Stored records
────────────────────────────────────────
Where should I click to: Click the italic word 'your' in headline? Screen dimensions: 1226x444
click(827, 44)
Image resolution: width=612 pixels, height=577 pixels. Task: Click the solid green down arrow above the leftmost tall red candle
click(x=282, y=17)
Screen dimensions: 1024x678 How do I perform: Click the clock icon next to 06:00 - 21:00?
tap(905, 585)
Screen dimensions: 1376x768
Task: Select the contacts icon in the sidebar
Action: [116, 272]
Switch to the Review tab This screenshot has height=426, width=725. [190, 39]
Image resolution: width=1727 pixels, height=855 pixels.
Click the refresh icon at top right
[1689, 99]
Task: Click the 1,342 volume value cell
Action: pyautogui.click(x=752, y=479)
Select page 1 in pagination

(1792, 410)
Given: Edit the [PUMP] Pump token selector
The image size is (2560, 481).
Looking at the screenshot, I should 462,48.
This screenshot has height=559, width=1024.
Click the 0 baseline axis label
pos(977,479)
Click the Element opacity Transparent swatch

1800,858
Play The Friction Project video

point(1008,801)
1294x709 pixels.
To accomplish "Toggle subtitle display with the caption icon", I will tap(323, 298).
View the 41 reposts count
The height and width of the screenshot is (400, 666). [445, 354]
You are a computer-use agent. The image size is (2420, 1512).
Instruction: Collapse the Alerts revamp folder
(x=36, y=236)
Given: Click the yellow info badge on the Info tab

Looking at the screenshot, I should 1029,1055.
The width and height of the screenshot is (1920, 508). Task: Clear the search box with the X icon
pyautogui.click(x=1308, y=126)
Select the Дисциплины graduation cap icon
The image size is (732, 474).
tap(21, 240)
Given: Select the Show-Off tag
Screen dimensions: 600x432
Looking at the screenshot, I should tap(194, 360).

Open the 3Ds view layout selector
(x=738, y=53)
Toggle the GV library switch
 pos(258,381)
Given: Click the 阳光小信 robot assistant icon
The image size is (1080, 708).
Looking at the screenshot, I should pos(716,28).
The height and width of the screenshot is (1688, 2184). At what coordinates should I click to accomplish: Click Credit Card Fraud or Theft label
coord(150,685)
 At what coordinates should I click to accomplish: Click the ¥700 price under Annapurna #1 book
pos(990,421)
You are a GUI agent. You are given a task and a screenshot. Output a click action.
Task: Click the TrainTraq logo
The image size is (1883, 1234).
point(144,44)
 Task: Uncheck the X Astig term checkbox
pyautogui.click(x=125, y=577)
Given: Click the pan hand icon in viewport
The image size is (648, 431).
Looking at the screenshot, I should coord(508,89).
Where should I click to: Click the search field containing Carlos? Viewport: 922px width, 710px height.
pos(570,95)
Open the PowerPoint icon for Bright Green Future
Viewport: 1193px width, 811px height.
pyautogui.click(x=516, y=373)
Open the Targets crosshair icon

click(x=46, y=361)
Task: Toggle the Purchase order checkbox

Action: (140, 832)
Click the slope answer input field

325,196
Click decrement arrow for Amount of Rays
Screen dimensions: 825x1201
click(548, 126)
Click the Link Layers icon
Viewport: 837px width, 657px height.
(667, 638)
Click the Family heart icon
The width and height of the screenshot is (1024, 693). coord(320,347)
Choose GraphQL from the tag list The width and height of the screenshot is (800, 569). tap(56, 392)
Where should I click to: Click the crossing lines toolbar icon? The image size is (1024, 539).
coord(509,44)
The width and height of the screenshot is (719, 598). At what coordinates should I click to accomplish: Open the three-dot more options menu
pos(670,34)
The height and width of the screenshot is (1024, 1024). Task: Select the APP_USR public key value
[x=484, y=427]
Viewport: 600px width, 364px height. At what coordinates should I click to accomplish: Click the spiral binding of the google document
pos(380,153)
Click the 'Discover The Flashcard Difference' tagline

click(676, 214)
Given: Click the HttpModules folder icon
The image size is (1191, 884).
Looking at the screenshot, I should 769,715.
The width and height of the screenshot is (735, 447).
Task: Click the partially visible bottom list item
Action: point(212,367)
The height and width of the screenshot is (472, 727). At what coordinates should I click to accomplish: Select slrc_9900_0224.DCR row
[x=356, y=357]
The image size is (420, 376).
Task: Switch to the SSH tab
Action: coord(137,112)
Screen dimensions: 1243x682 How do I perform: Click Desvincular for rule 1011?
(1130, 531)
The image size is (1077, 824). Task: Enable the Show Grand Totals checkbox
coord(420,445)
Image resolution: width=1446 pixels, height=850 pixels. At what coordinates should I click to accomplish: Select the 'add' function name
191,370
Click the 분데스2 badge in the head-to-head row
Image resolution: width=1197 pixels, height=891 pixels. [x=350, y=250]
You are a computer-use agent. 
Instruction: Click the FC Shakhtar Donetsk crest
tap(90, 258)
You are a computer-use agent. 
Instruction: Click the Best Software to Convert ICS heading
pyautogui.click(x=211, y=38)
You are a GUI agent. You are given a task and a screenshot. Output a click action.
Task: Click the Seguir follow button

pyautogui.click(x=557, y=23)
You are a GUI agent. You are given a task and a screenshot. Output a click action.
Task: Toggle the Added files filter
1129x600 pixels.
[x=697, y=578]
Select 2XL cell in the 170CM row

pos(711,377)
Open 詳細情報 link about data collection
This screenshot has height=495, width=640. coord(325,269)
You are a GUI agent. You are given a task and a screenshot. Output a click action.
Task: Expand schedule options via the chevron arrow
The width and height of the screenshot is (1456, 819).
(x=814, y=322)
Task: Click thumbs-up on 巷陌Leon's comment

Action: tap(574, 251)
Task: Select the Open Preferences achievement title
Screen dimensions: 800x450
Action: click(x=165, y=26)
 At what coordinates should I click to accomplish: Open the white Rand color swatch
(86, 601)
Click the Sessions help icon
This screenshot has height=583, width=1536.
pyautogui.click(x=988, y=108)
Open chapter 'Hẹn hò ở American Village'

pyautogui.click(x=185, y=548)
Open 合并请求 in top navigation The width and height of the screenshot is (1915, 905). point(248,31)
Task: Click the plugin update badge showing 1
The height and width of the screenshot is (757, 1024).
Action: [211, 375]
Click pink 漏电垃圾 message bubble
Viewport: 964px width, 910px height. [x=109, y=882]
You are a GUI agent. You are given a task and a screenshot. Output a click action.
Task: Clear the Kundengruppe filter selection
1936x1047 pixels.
────────────────────────────────────────
* **WORK ORDER**: Restate all of the data above. Match it word for word.

* **OUTPUT OF THE TASK**:
Where should I click to: Click the italic word 'your' in headline? Screen dimensions: 1226x444
click(827, 44)
Image resolution: width=612 pixels, height=577 pixels. Task: Click the solid green down arrow above the leftmost tall red candle
click(x=282, y=17)
Screen dimensions: 1024x678 How do I perform: Click the clock icon next to 06:00 - 21:00?
tap(905, 585)
Screen dimensions: 1376x768
Task: Select the contacts icon in the sidebar
Action: [116, 272]
Switch to the Review tab This screenshot has height=426, width=725. [190, 39]
Image resolution: width=1727 pixels, height=855 pixels.
Click the refresh icon at top right
[1689, 99]
Task: Click the 1,342 volume value cell
Action: pyautogui.click(x=752, y=479)
Select page 1 in pagination

(1792, 410)
Given: Edit the [PUMP] Pump token selector
The image size is (2560, 481).
Looking at the screenshot, I should 462,48.
This screenshot has height=559, width=1024.
Click the 0 baseline axis label
pos(977,479)
Click the Element opacity Transparent swatch

1800,858
Play The Friction Project video

point(1008,801)
1294x709 pixels.
To accomplish "Toggle subtitle display with the caption icon", I will tap(323, 298).
View the 41 reposts count
The height and width of the screenshot is (400, 666). [445, 354]
You are a computer-use agent. The image size is (2420, 1512).
Instruction: Collapse the Alerts revamp folder
(x=36, y=236)
Given: Click the yellow info badge on the Info tab

Looking at the screenshot, I should 1029,1055.
The width and height of the screenshot is (1920, 508). Task: Clear the search box with the X icon
pyautogui.click(x=1308, y=126)
Select the Дисциплины graduation cap icon
The image size is (732, 474).
tap(21, 240)
Given: Select the Show-Off tag
Screen dimensions: 600x432
Looking at the screenshot, I should tap(194, 360).

Open the 3Ds view layout selector
(x=738, y=53)
Toggle the GV library switch
 pos(258,381)
Given: Click the 阳光小信 robot assistant icon
The image size is (1080, 708).
Looking at the screenshot, I should pos(716,28).
The height and width of the screenshot is (1688, 2184). At what coordinates should I click to accomplish: Click Credit Card Fraud or Theft label
coord(150,685)
 At what coordinates should I click to accomplish: Click the ¥700 price under Annapurna #1 book
pos(990,421)
You are a GUI agent. You are given a task and a screenshot. Output a click action.
Task: Click the TrainTraq logo
The image size is (1883, 1234).
point(144,44)
 Task: Uncheck the X Astig term checkbox
pyautogui.click(x=125, y=577)
Given: Click the pan hand icon in viewport
The image size is (648, 431).
Looking at the screenshot, I should coord(508,89).
Where should I click to: Click the search field containing Carlos? Viewport: 922px width, 710px height.
pos(570,95)
Open the PowerPoint icon for Bright Green Future
Viewport: 1193px width, 811px height.
pyautogui.click(x=516, y=373)
Open the Targets crosshair icon

click(x=46, y=361)
Task: Toggle the Purchase order checkbox

Action: (140, 832)
Click the slope answer input field

325,196
Click decrement arrow for Amount of Rays
Screen dimensions: 825x1201
click(548, 126)
Click the Link Layers icon
Viewport: 837px width, 657px height.
(667, 638)
Click the Family heart icon
The width and height of the screenshot is (1024, 693). coord(320,347)
Choose GraphQL from the tag list The width and height of the screenshot is (800, 569). tap(56, 392)
Where should I click to: Click the crossing lines toolbar icon? The image size is (1024, 539).
coord(509,44)
The width and height of the screenshot is (719, 598). At what coordinates should I click to accomplish: Open the three-dot more options menu
pos(670,34)
The height and width of the screenshot is (1024, 1024). Task: Select the APP_USR public key value
[x=484, y=427]
Viewport: 600px width, 364px height. At what coordinates should I click to accomplish: Click the spiral binding of the google document
pos(380,153)
Click the 'Discover The Flashcard Difference' tagline

click(676, 214)
Given: Click the HttpModules folder icon
The image size is (1191, 884).
Looking at the screenshot, I should 769,715.
The width and height of the screenshot is (735, 447).
Task: Click the partially visible bottom list item
Action: point(212,367)
The height and width of the screenshot is (472, 727). At what coordinates should I click to accomplish: Select slrc_9900_0224.DCR row
[x=356, y=357]
The image size is (420, 376).
Task: Switch to the SSH tab
Action: coord(137,112)
Screen dimensions: 1243x682 How do I perform: Click Desvincular for rule 1011?
(1130, 531)
The image size is (1077, 824). Task: Enable the Show Grand Totals checkbox
coord(420,445)
Image resolution: width=1446 pixels, height=850 pixels. At what coordinates should I click to accomplish: Select the 'add' function name
191,370
Click the 분데스2 badge in the head-to-head row
Image resolution: width=1197 pixels, height=891 pixels. [x=350, y=250]
You are a computer-use agent. 
Instruction: Click the FC Shakhtar Donetsk crest
tap(90, 258)
You are a computer-use agent. 
Instruction: Click the Best Software to Convert ICS heading
pyautogui.click(x=211, y=38)
You are a GUI agent. You are given a task and a screenshot. Output a click action.
Task: Click the Seguir follow button

pyautogui.click(x=557, y=23)
You are a GUI agent. You are given a task and a screenshot. Output a click action.
Task: Toggle the Added files filter
1129x600 pixels.
[x=697, y=578]
Select 2XL cell in the 170CM row

pos(711,377)
Open 詳細情報 link about data collection
This screenshot has height=495, width=640. coord(325,269)
You are a GUI agent. You are given a task and a screenshot. Output a click action.
Task: Expand schedule options via the chevron arrow
The width and height of the screenshot is (1456, 819).
(x=814, y=322)
Task: Click thumbs-up on 巷陌Leon's comment

Action: tap(574, 251)
Task: Select the Open Preferences achievement title
Screen dimensions: 800x450
Action: click(x=165, y=26)
 At what coordinates should I click to accomplish: Open the white Rand color swatch
(86, 601)
Click the Sessions help icon
This screenshot has height=583, width=1536.
pyautogui.click(x=988, y=108)
Open chapter 'Hẹn hò ở American Village'

pyautogui.click(x=185, y=548)
Open 合并请求 in top navigation The width and height of the screenshot is (1915, 905). point(248,31)
Task: Click the plugin update badge showing 1
The height and width of the screenshot is (757, 1024).
Action: [211, 375]
Click pink 漏电垃圾 message bubble
Viewport: 964px width, 910px height. [x=109, y=882]
You are a GUI agent. You are given a task and a screenshot. Output a click action.
Task: Clear the Kundengruppe filter selection
1936x1047 pixels.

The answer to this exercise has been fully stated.